To measure the President’s proposed funding decreases or increases, we need to find the discretionary funding levels that the President is proposing for the various discretionary program areas and to compare these levels with the budget baseline levels.  We start with the total funding (or “Budget Authority”) that the President’s budget proposes for each budget function and subfunction for each of the next five years.  These data (which include a single figure for each function and subfunction for the funding level for mandatory and discretionary programs combined for each year) are publicly available in Table 5.1 of the Historical Tables, another of the OMB budget volumes.  These data constitute the first page of a spreadsheet posted on the Center website.

We then identify the funding level that the Administration is proposing for the mandatory programs in each function and subfunction for each of these next five years.  These data were provided by OMB in the form of a computer run and made available to Congress on February 6, and are included here as the second page of the spreadsheet.  With these data, we can identify the Administration’s proposed discretionary funding level for each year for each function and subfunction.  The third page of our spreadsheet is simply the total funding level for each year for each function and subfunction minus the mandatory funding level for each year for each function and subfunction — in other words, the level of discretionary funding that the President is proposing for each function and subfunction for each year through 2011.  The fourth page of our spreadsheet then shows the budget baseline for each year for each discretionary function and subfunction, as discussed above. 

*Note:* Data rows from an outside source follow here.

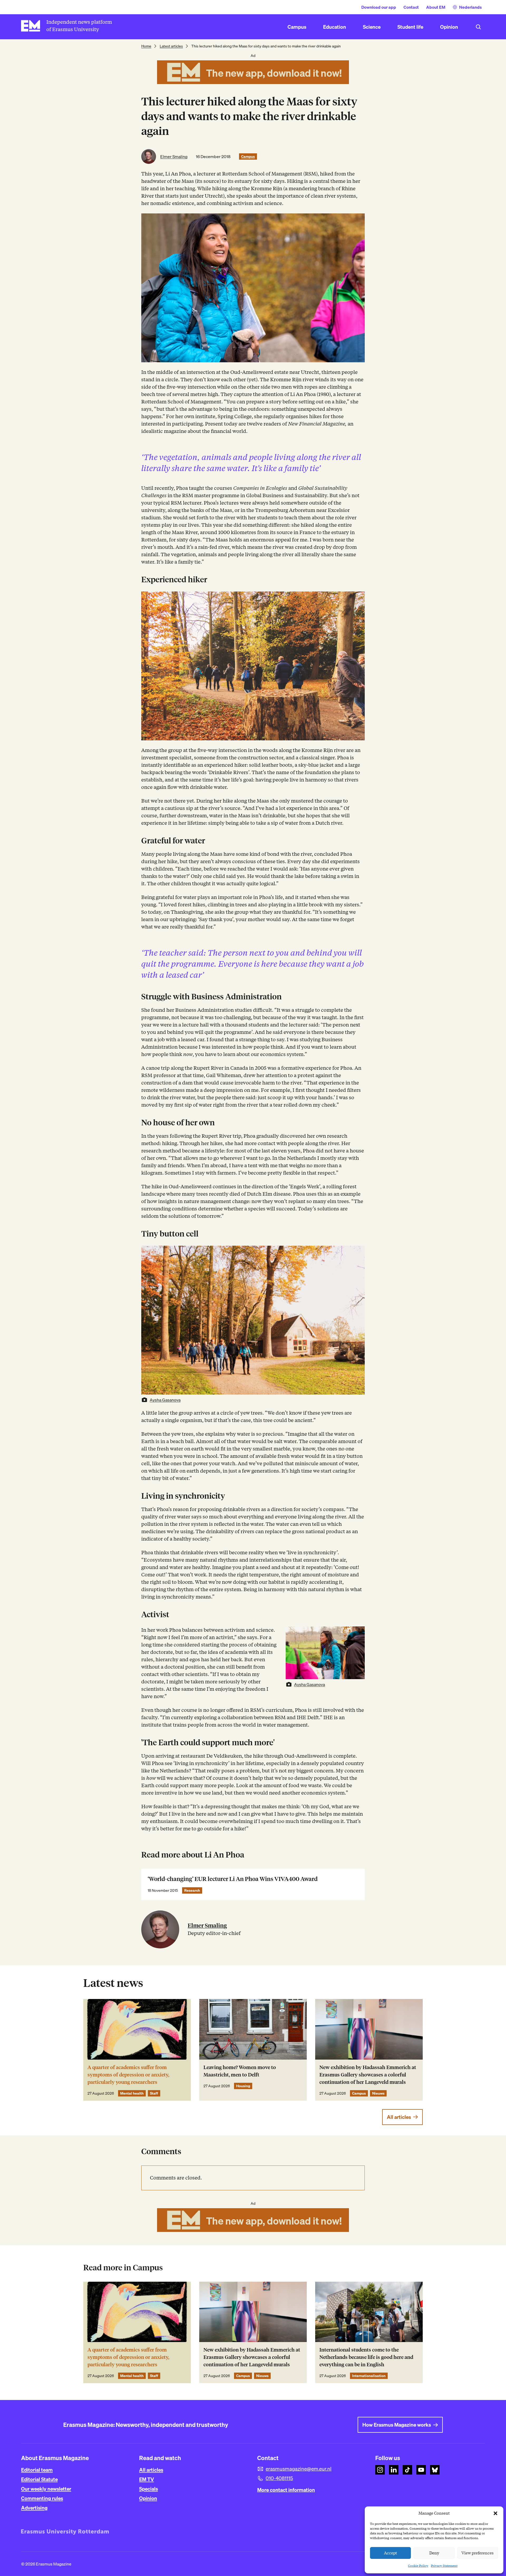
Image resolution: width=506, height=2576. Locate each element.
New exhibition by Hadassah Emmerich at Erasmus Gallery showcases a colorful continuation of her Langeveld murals (367, 2074)
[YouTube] (421, 2470)
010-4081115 (279, 2478)
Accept (390, 2553)
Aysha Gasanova (165, 1399)
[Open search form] (478, 26)
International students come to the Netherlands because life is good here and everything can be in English (366, 2357)
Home (146, 46)
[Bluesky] (435, 2470)
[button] (495, 2513)
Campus (248, 156)
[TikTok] (407, 2470)
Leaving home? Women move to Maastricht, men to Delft (239, 2071)
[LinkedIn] (393, 2470)
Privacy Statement (444, 2566)
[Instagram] (380, 2470)
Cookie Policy (418, 2566)
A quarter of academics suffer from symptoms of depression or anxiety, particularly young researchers (128, 2074)
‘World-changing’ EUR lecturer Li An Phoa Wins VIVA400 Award (233, 1879)
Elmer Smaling (173, 156)
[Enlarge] (358, 598)
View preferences (477, 2553)
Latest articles (171, 46)
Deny (434, 2553)
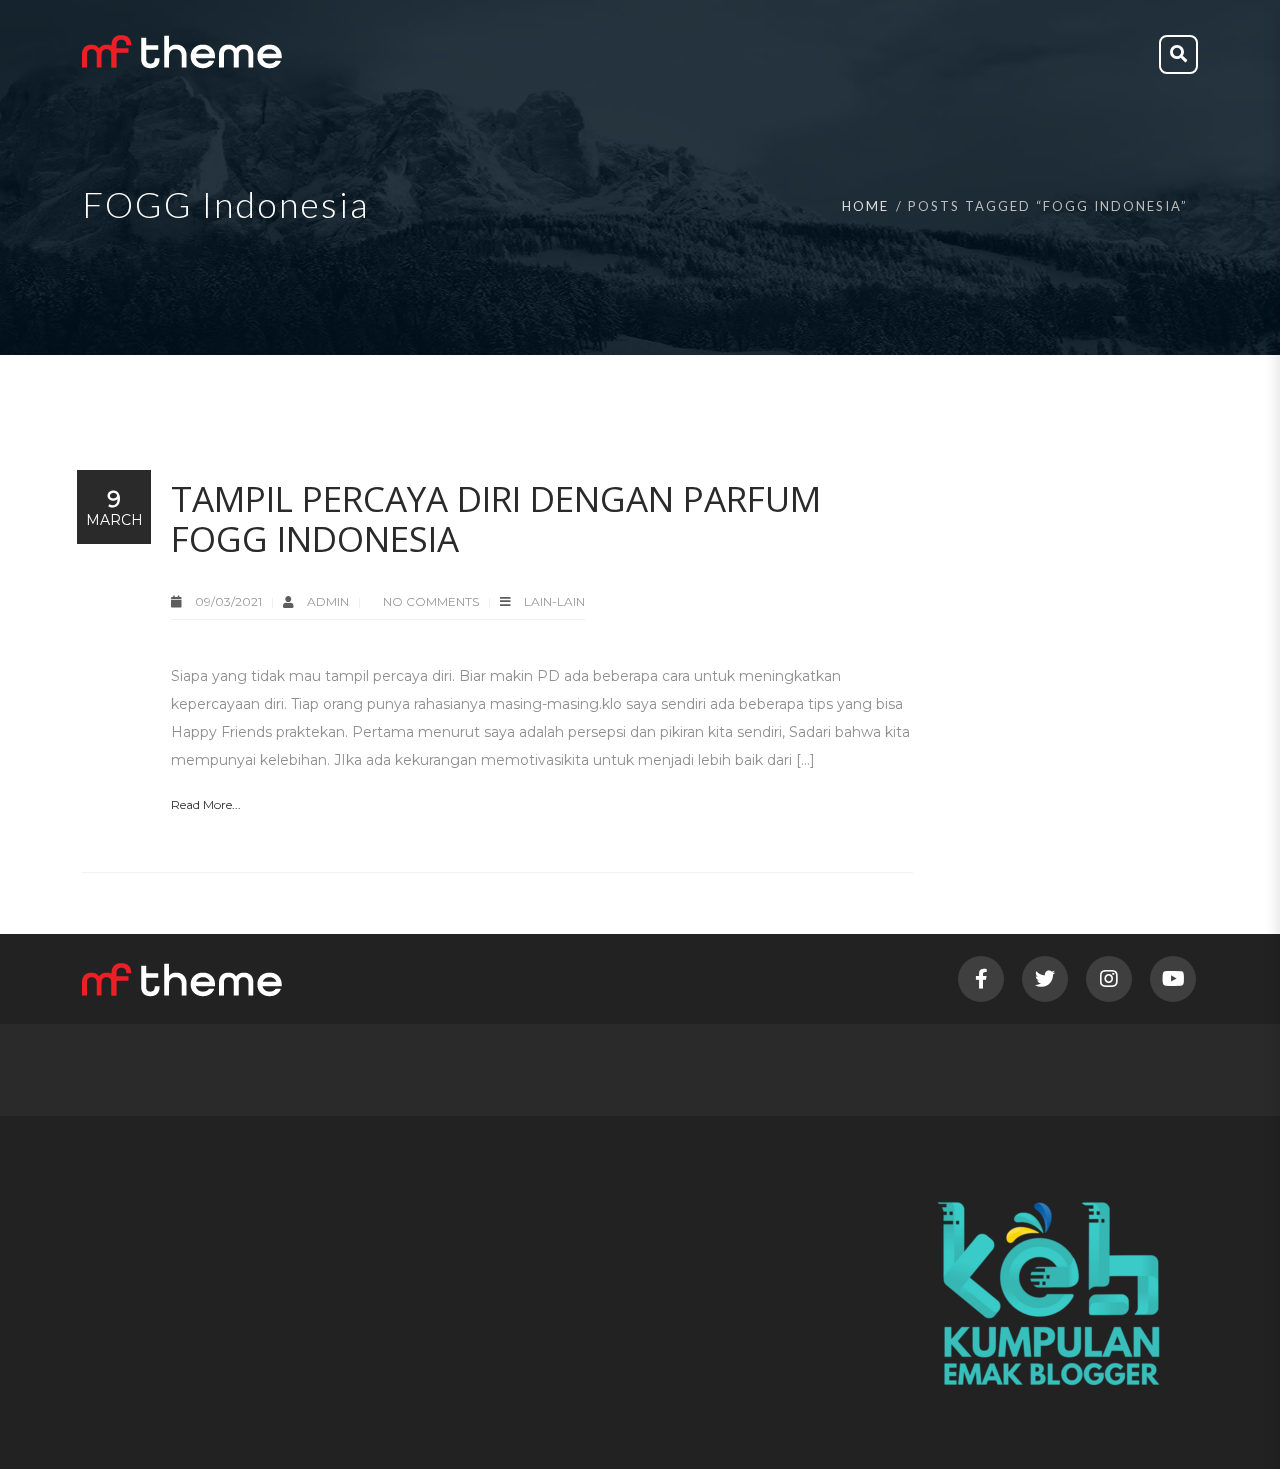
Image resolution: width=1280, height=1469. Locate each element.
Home (865, 206)
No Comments (431, 601)
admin (329, 601)
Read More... (206, 804)
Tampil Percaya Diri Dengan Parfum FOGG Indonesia (496, 518)
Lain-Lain (554, 601)
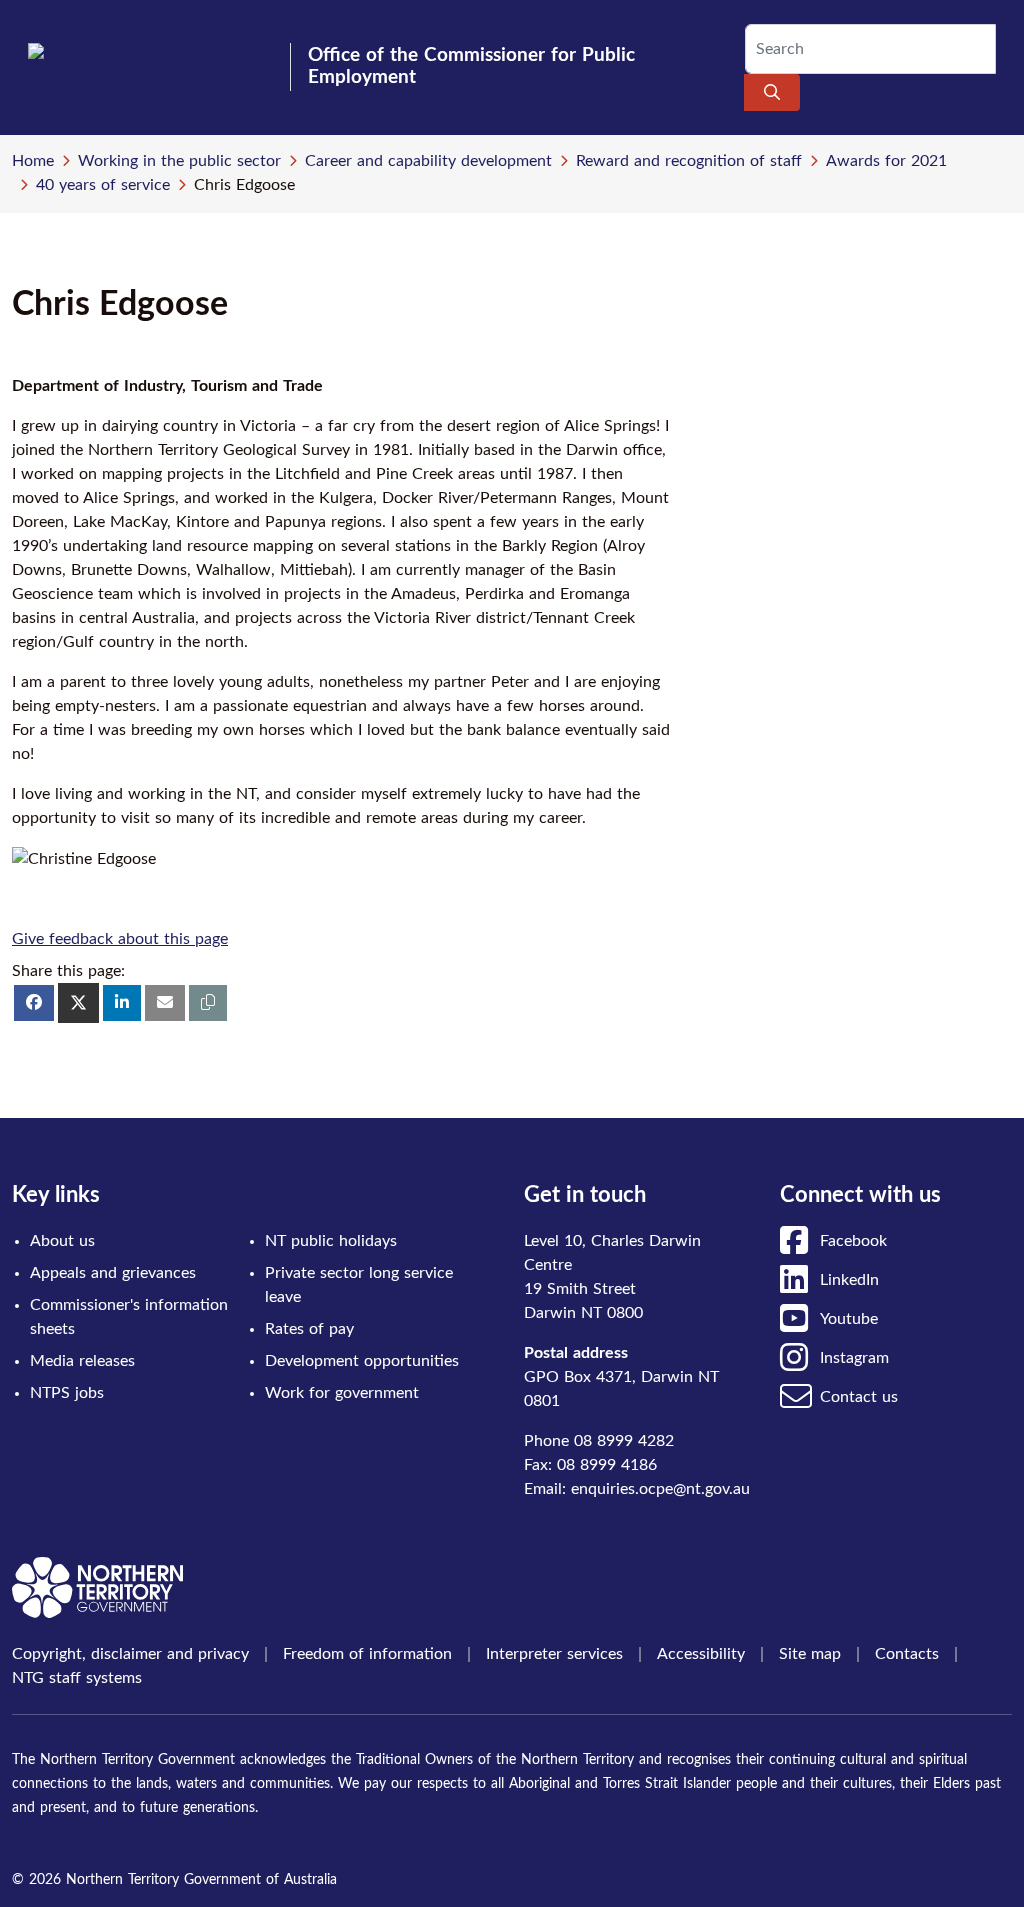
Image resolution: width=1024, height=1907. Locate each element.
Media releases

The function and subfunction data described in this analysis can be found in the last two pages of our spreadsheet.  The fifth page compares the President’s proposed funding levels by function and subfunction with the baseline levels to show the dollar cuts or increases being proposed, by function and subfunction, for each of the next five years.  The sixth and final page of the spreadsheet shows the percentage decrease or increase for each function and subfunction, relative to the baseline projection, for each year.